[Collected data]
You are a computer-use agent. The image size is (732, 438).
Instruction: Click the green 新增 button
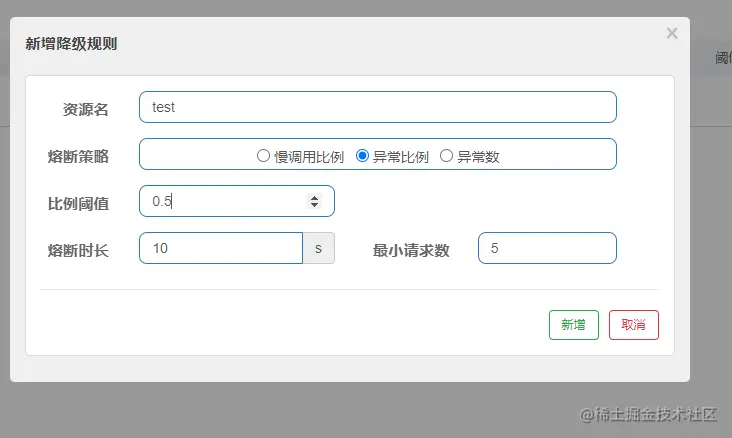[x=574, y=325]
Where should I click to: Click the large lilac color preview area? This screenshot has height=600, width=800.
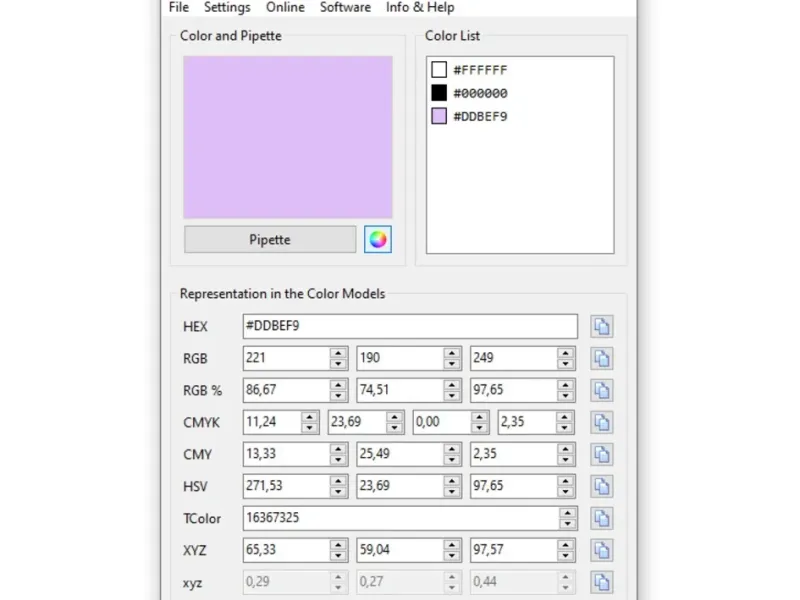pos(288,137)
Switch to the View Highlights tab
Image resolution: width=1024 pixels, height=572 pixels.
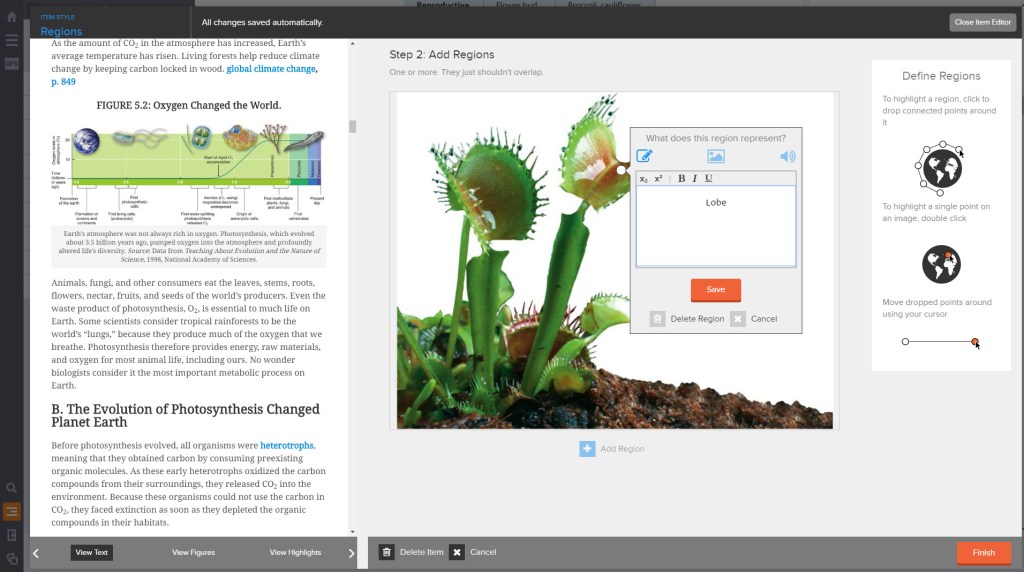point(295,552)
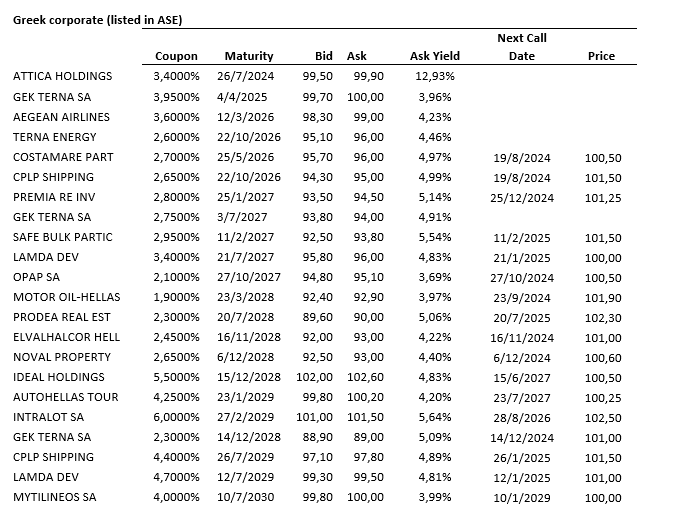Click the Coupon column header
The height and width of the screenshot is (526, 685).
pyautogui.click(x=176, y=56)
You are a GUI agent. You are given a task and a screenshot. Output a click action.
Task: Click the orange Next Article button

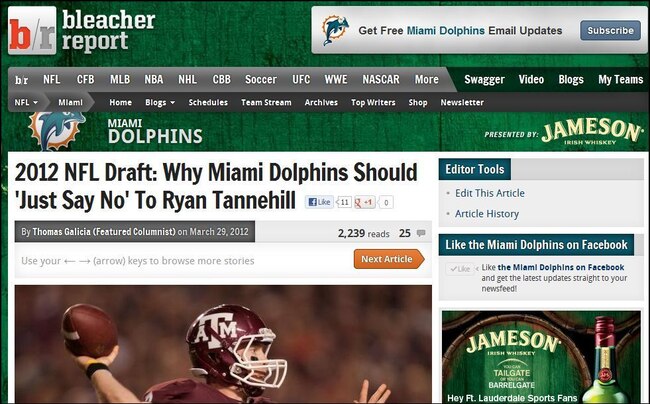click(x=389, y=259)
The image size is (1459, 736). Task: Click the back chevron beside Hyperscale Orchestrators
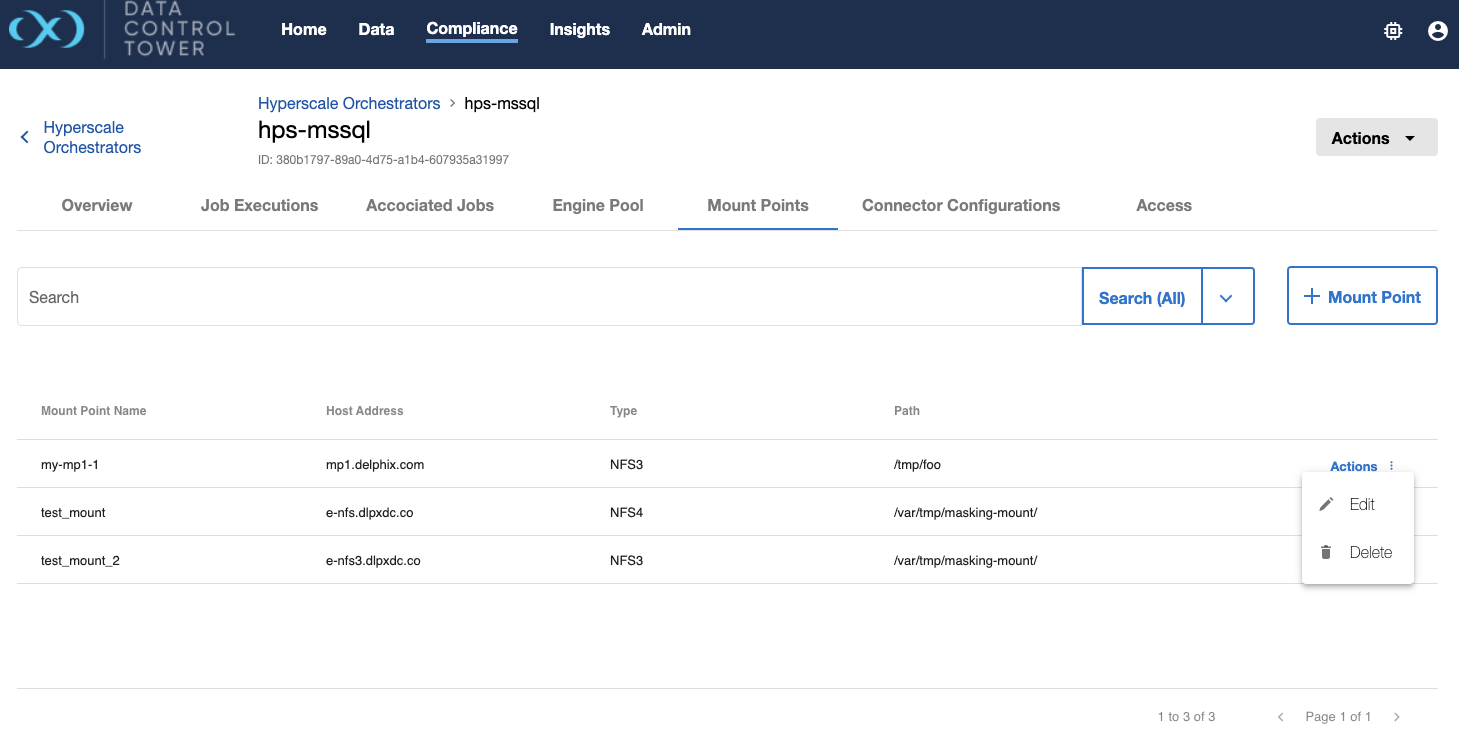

(What to work on)
Text only, no pictures: copy every entry exactly.

(Expected answer)
You are a computer-use agent. The image size is (732, 438).
Instruction: Click the green 新增 button
[x=574, y=325]
Where should I click to: Click the large lilac color preview area? This screenshot has height=600, width=800.
pos(288,137)
Switch to the View Highlights tab
Image resolution: width=1024 pixels, height=572 pixels.
point(295,552)
Click the Coupon column header
The height and width of the screenshot is (526, 685).
pyautogui.click(x=176, y=56)
You are a GUI agent. You are given a task and a screenshot. Output a click action.
Task: Click the orange Next Article button

click(x=389, y=259)
The image size is (1459, 736). Task: Click the back chevron beside Hyperscale Orchestrators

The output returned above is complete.